Nanterre, Bidonville de La Folie (1962-66)
Cette BD est un reportage rétrospectif sur l’un des aspects les moins glorieux des «Trente
Ce reportage a le mérite d’aborder la question de l’immigration d’une manière que les débats politiques empêchent, versant systématiquement dans le registre émotionnel ou sentimental pour des raisons électorales. D’une certaine façon, la condition des immigrés s’est aggravée par rapport aux années 60, en raison du défoulement hystérique et des fantasmes dont cette catégorie de la population est l’objet.
Les différentes facettes du problème sont abordées sans fausse pudeur : cette main-d’œuvre algérienne est à la fois victime de sa propre bêtise et de son appât du gain ; elle franchit le cap en croyant que la France est une sorte d’Eldorado pour tous, où les richesses sont également réparties ; et l’industrie du BTP, avide d’une main-d’œuvre corvéable, est la première bénéficiaire de cette duperie. L’ambition familiale traditionnelle fait le jeu de l’industrie moderne, pratiquement sur le modèle de la conscription militaire et sa tactique sous-jacente.
L’accent n’est donc pas tant sur les brutalités policières, occasionnelles, que sur un système économique qui, dans ces années, ne connaît pas encore les ratés qu’il connaîtra dès le début des années 70. On devine que la mesure de «regroupement familial», derrière l’apparence humaniste ou compassionnelle, ne l’est pas seulement, mais aussi une mesure profitable en termes d’encadrement d’une population d’ouvriers pauvres, dont la tendance à se tenir à carreau est redoublée du fait de la charge de famille (et les salaires touchés sont dépensés en France). Le cas de figure du regroupement familial est typique de la manière publicitaire dont les politiques libérales endossent les habits de l’humanisme.

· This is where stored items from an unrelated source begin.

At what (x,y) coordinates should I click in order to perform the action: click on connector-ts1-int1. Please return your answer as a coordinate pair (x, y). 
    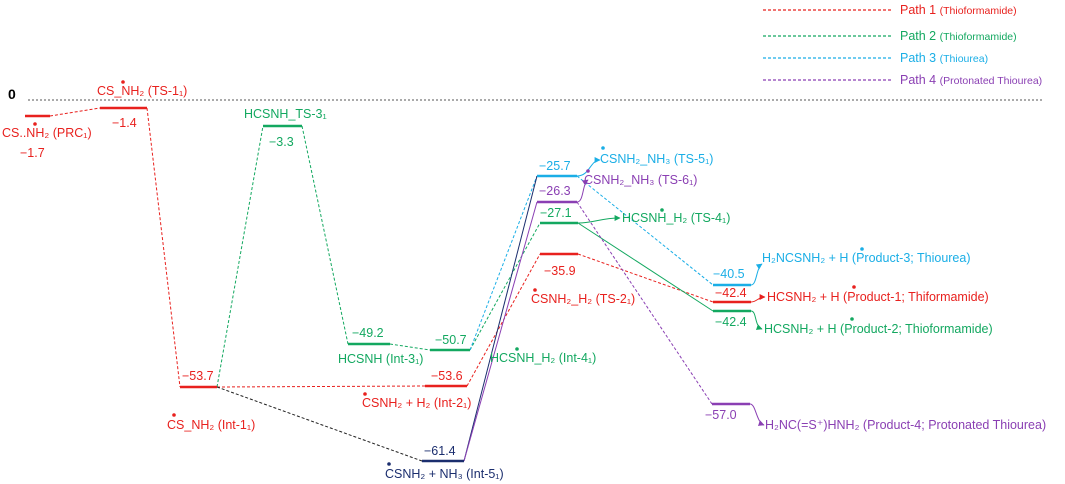
    Looking at the image, I should click on (164, 248).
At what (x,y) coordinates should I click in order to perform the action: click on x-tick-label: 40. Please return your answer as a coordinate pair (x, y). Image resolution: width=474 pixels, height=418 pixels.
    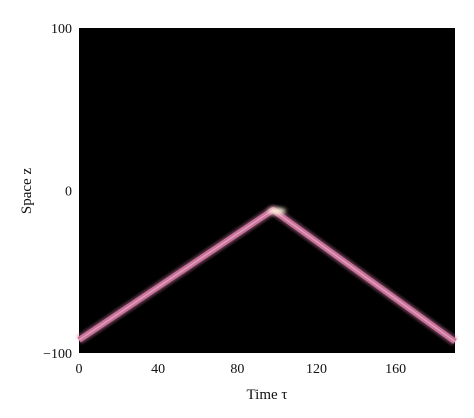
    Looking at the image, I should click on (158, 370).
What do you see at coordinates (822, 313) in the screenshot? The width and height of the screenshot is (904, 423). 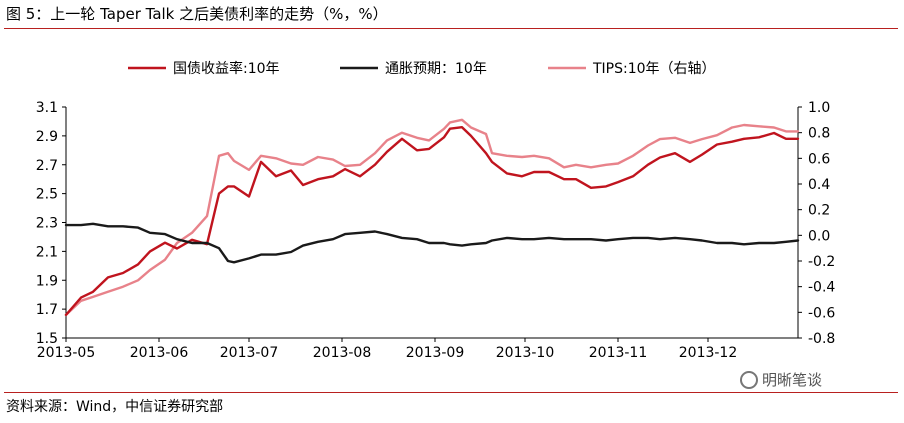 I see `y-right-tick-label: -0.6` at bounding box center [822, 313].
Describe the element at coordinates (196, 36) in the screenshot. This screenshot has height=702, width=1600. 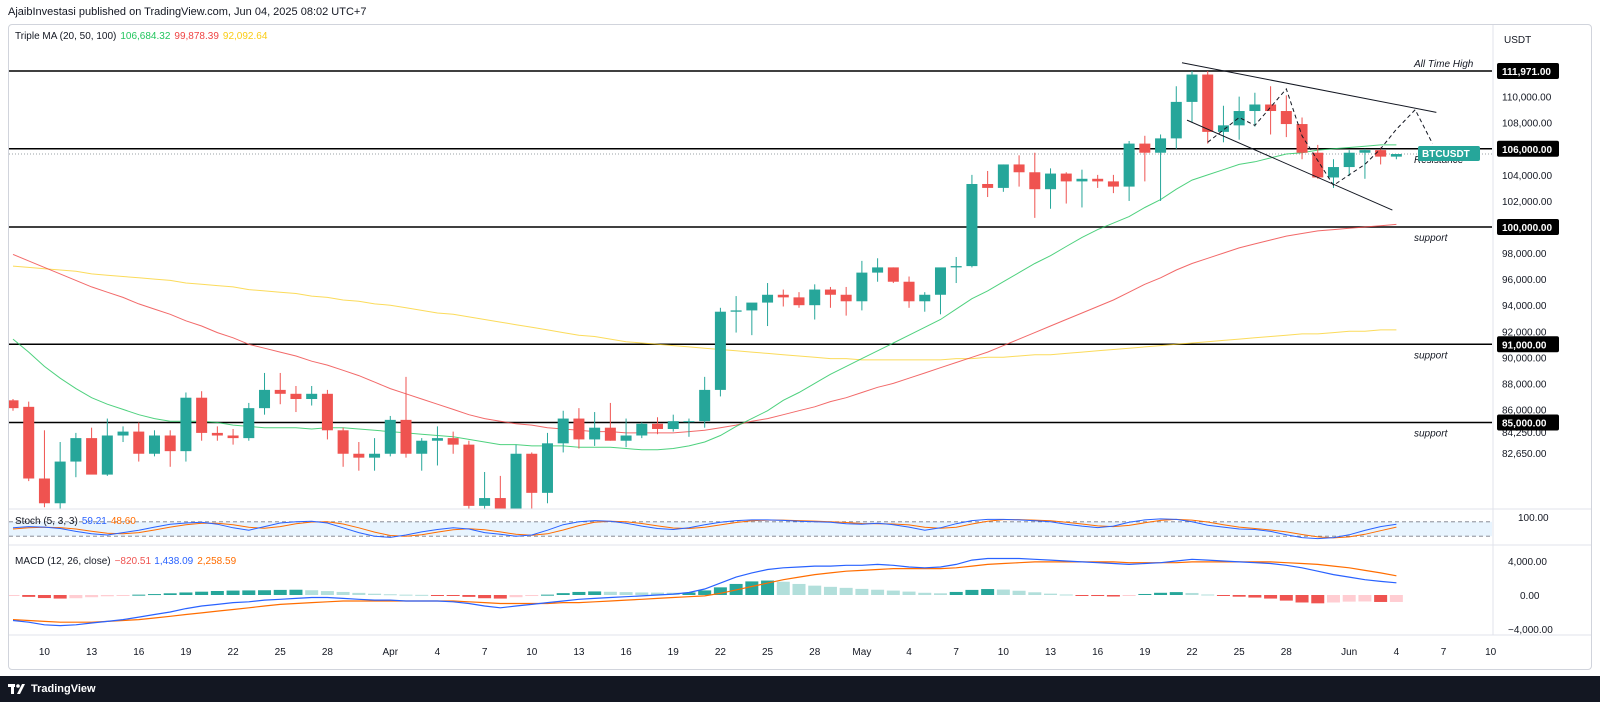
I see `ma-value-1: 99,878.39` at that location.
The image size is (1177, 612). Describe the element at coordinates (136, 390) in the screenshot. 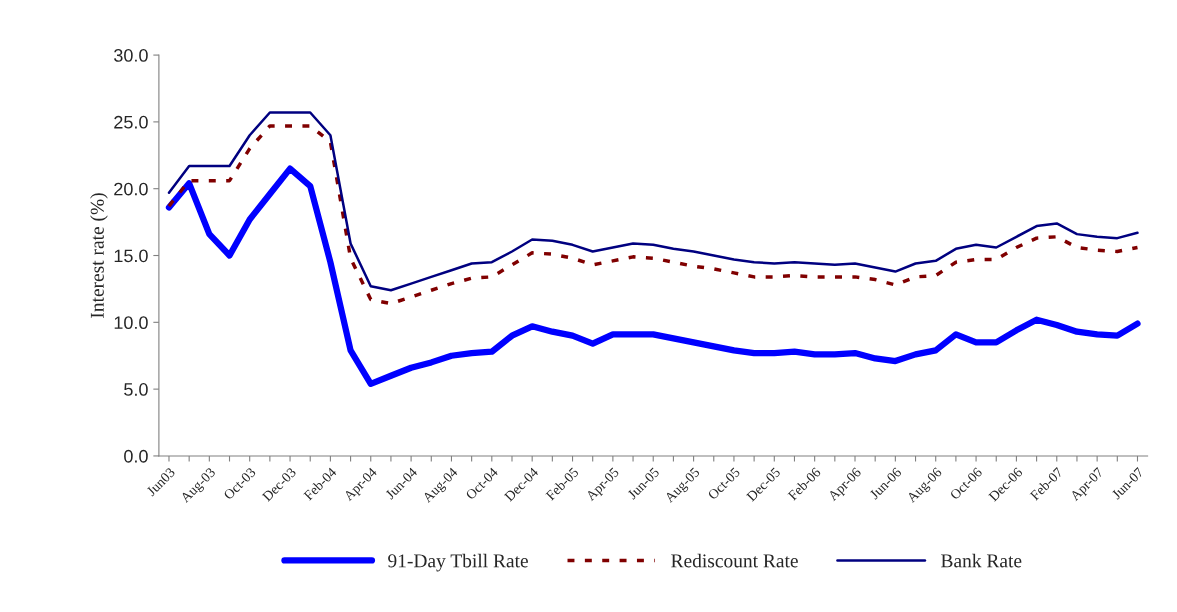

I see `y-tick-label: 5.0` at that location.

La guerre d’Algérie, dont le bilan très lourd (200.000 morts du côté algérien) ne sera connu que plus tard, place bien sûr «La Folie» de Nanterre en état d’ébullition. La manifestation du 17 octobre 1961 est, là encore, évoquée avec pudeur, du point de vue d’ouvriers pauvres qui n’avaient pas grand-chose à gagner à obéir aux ordres du FLN, ne pouvant se payer le luxe d’être « idéalistes ». On voit ici à quel point le sentimentalisme (ici le sentiment nationaliste pro-Algérie) imprime à l’homme le mouvement le plus erratique.
Je fais sans doute un compte-rendu quelque peu « anarchisant » de cette BD, mais il ne me paraît pas inexact de dire que ce reportage dessiné est assez exemplaire du témoignage dont il est difficile de tirer une conclusion idéologique quelconque, au service de tel ou tel parti. Cette quasi-absence de parti pris ou d’engagement est assez rare à l’heure où la lecture de la presse est devenue aussi enthousiasmante que celle du GPS, puisqu’elle consiste à fournir des coordonnées idéologiques ou identitaires au lecteur afin de le conforter.
« Demain, Demain », Laurent Maffre, Actes-Sud BD, 2012.